O “PASSAPANISMO” ENTRE NÓS

“Passapanista”, para quem não sabe, é a pessoa que tem o hábito de defender os seus ídolos de estimação – políticos, líderes religiosos, amigos, patrão etc. – fazendo vista grossa em face dos seus erros ou simplesmente ignorando-os.

A expressão “passapanismo” ganhou contornos preocupantes no Brasil, na medida em que passou a ser considerada em face dos que, fanatizados, têm sempre uma explicação para, incondicionalmente, defender um político de estimação, sejam quais forem os seus erros/desvios de conduta/crimes.

O que tenho testemunhado, desalentado, é que, sejam quais forem as práticas desviantes de algumas destacadas figuras da República, os seus sequazes, cegamente, os absolvem, os aplaudem como se tivessem uma vida imaculada, o que sinaliza para uma parcela da sociedade injustificável tolerância com práticas que, noutros países, fulminam a carreira de qualquer homem público, como se deu, recentemente, em Portugal, quando o primeiro-ministro, tão somente em face de uma suspeita, se sentiu obrigado, em nome da moralidade, a renunciar, na compreensão de ser incompatível o cargo com alguma suspeita de conduta desviante.

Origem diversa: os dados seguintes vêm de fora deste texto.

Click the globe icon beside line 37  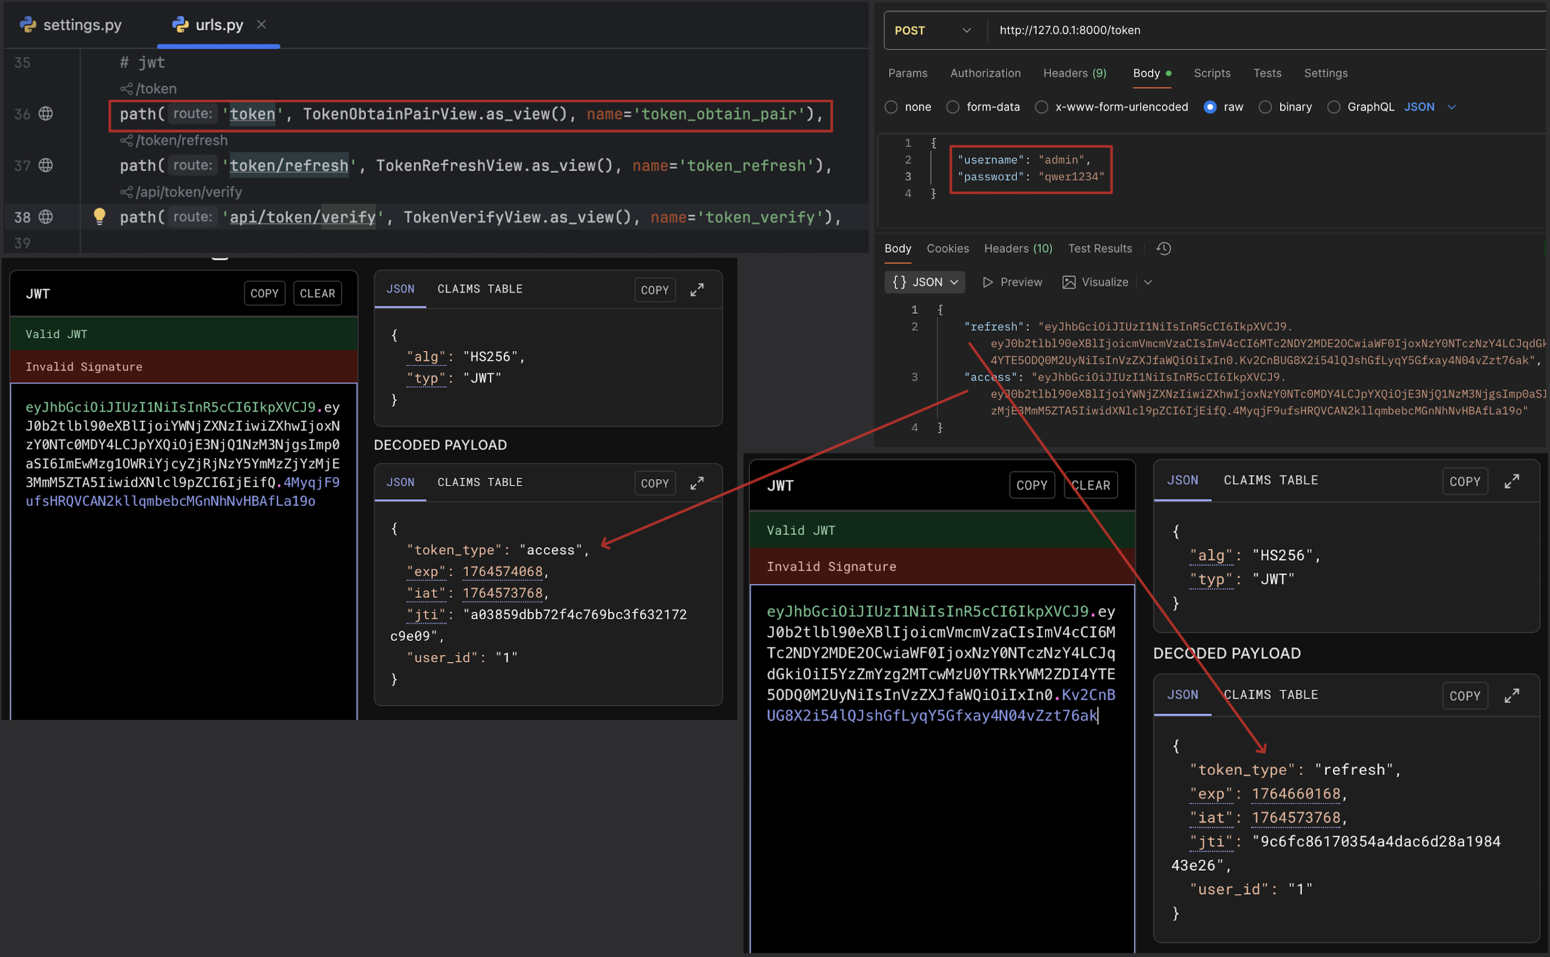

Importa reconhecer, pois, que o “passapanismo” institucionalizado entre nós é grave e desalentador, porque incute na sociedade a grave sensação de que os desvios de conduta, desde que sejam dos do lado de cá, devem ser tolerados, na mesma proporção em que são condenados os desvios dos do lado de lá.

A propósito, dia desses assisti, estupefato/incrédulo/desalentado, numa determinada rede social, um desses próceres da nossa República, cheio de imputações por condutas desabonadoras/desviantes/criminosas, sendo abraçado por uma seguidora, que, tomada de emoção, chorava compulsivamente, como se o destinatário de seus efusivos cumprimentos fosse uma pessoa de conduta ilibada/irretocável, o que me leva a questionar os valores morais sobre os quais está assentada a formação moral de parte relevante de nossa sociedade.

Pior que isso é a tendência que os fanatizados têm de acreditar, sempre que são noticiados os maus feitos de seus líderes, que tudo não passa de uma perseguição política, ou que as acusações, como sempre argumentam, num discurso adrede esgrimido, foram tiradas de contexto, ainda que esse argumento, de rigor, seja apenas um sopro argumentativo.

Noutro giro, mas com a mesma relevância e em razão do que também me assusto, não é incomum a tentativa de justificar os desvios de conduta de uns, lembrando dos desvios de conduta do adversário, como se um erro justificasse o outro, a revelar, também sob essa perspectiva, que os valores morais cedem à visão fanática dos que da realidade só absorvem o que lhes convém.

Nesse mesmo cenário, vejo, por outro lado, a malsã e perigosa tendência dos devotos em atribuir à imprensa tradicional – e aqui me refiro, claro, aos veículos de comunicação comprometidos com a informação – a responsabilidade pelo fato noticiado, absolvendo, no mesmo passo e sumariamente, o autor das condutas desviantes, a revelar que muitos de nós precisamos, urgentemente, reavaliar os nossos valores morais.

É isso.

Autor: Jose Luiz Oliveira de Almeida

José Luiz Oliveira de Almeida é membro do Tribunal de Justiça do Estado do Maranhão. Foi promotor de justiça, advogado, professor de Direito Penal e Direito Processual Penal da Escola da Magistratura do Estado do Maranhão (ESMAM) e da Universidade Federal do Maranhão (UFMA).